■ WHAT YOU SHOULD DO
Could you print every line from the first one of the records below through the line containing "Answer this question... (65, 2356)", with both included and nothing else?

■ ENTRIES SHOWN
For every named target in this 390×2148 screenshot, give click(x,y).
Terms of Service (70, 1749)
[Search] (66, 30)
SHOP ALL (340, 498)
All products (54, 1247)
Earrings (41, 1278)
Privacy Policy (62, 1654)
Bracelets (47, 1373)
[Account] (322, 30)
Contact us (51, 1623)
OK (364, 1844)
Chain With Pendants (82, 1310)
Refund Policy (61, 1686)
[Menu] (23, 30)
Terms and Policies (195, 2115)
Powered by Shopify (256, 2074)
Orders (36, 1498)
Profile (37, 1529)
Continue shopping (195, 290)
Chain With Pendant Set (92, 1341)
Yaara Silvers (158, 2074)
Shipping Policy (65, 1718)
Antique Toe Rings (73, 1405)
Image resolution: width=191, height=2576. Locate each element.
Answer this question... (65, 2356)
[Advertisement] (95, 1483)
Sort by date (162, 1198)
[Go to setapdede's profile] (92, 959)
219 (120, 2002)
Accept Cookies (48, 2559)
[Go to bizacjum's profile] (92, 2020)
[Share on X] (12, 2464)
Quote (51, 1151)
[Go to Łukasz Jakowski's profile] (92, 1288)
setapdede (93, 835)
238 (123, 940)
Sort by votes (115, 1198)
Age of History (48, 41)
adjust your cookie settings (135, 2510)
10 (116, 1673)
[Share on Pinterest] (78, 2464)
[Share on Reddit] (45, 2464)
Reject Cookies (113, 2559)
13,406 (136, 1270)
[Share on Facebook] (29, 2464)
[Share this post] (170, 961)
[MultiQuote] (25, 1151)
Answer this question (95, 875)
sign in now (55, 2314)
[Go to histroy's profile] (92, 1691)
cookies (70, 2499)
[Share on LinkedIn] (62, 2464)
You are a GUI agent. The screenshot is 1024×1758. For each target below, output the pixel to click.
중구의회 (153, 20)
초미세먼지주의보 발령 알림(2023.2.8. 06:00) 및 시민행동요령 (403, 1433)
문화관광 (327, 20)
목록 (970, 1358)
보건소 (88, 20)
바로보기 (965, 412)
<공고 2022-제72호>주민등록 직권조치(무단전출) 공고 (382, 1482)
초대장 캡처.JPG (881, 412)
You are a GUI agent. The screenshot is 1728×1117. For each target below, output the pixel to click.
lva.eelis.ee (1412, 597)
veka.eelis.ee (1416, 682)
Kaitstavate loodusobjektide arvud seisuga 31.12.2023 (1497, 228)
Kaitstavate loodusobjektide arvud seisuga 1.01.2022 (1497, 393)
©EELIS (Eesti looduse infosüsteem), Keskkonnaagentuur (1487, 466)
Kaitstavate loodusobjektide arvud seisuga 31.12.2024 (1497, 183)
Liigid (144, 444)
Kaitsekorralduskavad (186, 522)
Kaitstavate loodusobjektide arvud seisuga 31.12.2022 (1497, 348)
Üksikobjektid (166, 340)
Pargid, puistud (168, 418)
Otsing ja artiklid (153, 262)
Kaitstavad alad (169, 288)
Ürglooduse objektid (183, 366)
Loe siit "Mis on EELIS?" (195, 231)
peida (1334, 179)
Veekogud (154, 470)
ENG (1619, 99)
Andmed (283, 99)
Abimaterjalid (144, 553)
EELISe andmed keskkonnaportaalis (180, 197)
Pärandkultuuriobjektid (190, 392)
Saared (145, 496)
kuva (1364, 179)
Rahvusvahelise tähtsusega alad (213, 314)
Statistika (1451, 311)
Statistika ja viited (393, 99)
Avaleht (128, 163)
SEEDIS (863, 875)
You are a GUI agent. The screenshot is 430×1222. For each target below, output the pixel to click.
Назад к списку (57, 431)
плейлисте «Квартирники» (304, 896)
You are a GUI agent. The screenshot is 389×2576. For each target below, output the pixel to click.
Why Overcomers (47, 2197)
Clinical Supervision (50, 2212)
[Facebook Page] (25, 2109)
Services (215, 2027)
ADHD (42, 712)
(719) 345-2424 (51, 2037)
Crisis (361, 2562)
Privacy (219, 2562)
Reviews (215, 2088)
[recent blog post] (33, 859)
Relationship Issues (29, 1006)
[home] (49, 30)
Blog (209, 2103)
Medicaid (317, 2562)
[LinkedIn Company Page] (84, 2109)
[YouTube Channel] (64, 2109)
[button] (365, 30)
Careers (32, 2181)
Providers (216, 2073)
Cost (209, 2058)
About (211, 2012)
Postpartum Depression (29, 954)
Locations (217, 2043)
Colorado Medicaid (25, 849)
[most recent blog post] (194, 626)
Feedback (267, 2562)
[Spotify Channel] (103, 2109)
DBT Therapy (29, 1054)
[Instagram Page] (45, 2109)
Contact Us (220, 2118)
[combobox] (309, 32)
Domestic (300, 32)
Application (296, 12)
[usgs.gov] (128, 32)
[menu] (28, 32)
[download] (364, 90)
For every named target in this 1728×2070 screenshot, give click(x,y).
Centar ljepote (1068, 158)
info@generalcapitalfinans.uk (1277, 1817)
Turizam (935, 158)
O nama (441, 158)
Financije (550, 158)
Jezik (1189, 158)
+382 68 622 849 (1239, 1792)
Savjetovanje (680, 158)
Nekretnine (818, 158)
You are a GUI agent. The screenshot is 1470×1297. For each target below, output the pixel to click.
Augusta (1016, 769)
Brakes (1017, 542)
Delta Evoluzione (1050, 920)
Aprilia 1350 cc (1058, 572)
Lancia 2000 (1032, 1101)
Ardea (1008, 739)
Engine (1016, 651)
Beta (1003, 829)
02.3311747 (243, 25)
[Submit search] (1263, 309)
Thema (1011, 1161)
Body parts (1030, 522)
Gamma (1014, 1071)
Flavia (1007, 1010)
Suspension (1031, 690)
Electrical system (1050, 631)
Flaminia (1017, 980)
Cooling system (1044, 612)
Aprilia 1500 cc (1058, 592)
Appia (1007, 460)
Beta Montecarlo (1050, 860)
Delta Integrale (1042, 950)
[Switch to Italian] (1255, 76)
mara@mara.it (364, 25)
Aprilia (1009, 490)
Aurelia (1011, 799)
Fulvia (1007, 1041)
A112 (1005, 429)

■ TASK OUTPUT
For every named target in this 390×2148 screenshot, give click(x,y).
Terms of Service (70, 1749)
[Search] (66, 30)
SHOP ALL (340, 498)
All products (54, 1247)
Earrings (41, 1278)
Privacy Policy (62, 1654)
Bracelets (47, 1373)
[Account] (322, 30)
Contact us (51, 1623)
OK (364, 1844)
Chain With Pendants (82, 1310)
Refund Policy (61, 1686)
[Menu] (23, 30)
Terms and Policies (195, 2115)
Powered by Shopify (256, 2074)
Orders (36, 1498)
Profile (37, 1529)
Continue shopping (195, 290)
Chain With Pendant Set (92, 1341)
Yaara Silvers (158, 2074)
Shipping Policy (65, 1718)
Antique Toe Rings (73, 1405)
Image resolution: width=191, height=2576. Locate each element.
Answer this question... (65, 2356)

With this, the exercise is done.